Written exercise: From the listing below, extract the stretch from the line containing "is (471, 618)." through the line containing "tap(406, 53)", and reproduce those lines verbatim, ends included.

##### Given entries

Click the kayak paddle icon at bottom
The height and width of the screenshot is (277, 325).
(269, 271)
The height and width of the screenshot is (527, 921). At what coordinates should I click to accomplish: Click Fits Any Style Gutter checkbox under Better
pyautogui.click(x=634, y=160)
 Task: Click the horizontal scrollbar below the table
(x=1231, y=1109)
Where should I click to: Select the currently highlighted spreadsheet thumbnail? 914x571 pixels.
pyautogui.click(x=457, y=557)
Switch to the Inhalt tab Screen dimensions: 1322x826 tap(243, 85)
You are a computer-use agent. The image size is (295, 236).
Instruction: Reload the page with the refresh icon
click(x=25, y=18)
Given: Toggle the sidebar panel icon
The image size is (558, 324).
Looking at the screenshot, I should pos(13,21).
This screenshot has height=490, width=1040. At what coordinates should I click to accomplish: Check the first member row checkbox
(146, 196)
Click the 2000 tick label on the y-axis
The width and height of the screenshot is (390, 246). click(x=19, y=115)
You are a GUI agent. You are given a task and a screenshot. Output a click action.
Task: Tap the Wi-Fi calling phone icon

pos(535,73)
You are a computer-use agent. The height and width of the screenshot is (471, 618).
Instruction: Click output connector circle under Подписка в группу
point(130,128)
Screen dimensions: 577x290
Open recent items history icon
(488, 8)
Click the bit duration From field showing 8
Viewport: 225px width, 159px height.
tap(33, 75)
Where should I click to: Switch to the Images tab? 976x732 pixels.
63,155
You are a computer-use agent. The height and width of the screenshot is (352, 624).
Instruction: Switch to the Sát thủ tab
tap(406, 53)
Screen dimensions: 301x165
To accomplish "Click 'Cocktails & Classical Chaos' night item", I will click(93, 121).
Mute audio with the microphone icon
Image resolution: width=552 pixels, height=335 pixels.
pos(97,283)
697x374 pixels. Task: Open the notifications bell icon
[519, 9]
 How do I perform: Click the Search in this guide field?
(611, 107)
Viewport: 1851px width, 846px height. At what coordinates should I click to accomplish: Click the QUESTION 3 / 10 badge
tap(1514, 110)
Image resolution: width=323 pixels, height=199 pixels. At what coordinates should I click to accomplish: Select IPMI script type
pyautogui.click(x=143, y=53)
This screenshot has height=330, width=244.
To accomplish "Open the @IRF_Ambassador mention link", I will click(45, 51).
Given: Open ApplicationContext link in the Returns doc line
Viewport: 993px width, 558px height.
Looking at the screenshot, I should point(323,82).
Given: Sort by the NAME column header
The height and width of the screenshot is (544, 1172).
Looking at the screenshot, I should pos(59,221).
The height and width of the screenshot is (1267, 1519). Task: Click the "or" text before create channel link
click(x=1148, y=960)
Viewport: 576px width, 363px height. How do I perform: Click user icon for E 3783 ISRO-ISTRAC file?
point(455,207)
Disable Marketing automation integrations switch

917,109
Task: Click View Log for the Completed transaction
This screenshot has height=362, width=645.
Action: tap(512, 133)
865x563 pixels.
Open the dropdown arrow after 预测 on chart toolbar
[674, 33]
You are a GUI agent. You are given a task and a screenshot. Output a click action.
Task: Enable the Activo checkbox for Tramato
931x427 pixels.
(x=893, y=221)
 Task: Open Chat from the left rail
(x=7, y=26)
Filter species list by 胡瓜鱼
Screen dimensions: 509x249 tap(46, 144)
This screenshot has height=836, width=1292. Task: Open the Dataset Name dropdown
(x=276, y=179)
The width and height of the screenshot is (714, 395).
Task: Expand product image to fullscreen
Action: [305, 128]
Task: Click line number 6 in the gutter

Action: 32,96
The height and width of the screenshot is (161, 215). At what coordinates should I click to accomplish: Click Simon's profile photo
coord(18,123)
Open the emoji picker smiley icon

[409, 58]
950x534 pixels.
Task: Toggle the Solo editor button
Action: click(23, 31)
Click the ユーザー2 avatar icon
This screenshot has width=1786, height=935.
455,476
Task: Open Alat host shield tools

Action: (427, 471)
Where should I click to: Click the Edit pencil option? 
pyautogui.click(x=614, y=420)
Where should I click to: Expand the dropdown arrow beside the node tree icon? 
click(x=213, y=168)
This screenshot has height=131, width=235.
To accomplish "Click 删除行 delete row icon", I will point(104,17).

##########

Output of the exercise:
You are a computer-use agent. The height and width of the screenshot is (471, 618).
Instruction: Click output connector circle under Подписка в группу
point(130,128)
Screen dimensions: 577x290
Open recent items history icon
(488, 8)
Click the bit duration From field showing 8
Viewport: 225px width, 159px height.
tap(33, 75)
Where should I click to: Switch to the Images tab? 976x732 pixels.
63,155
You are a computer-use agent. The height and width of the screenshot is (352, 624).
Instruction: Switch to the Sát thủ tab
tap(406, 53)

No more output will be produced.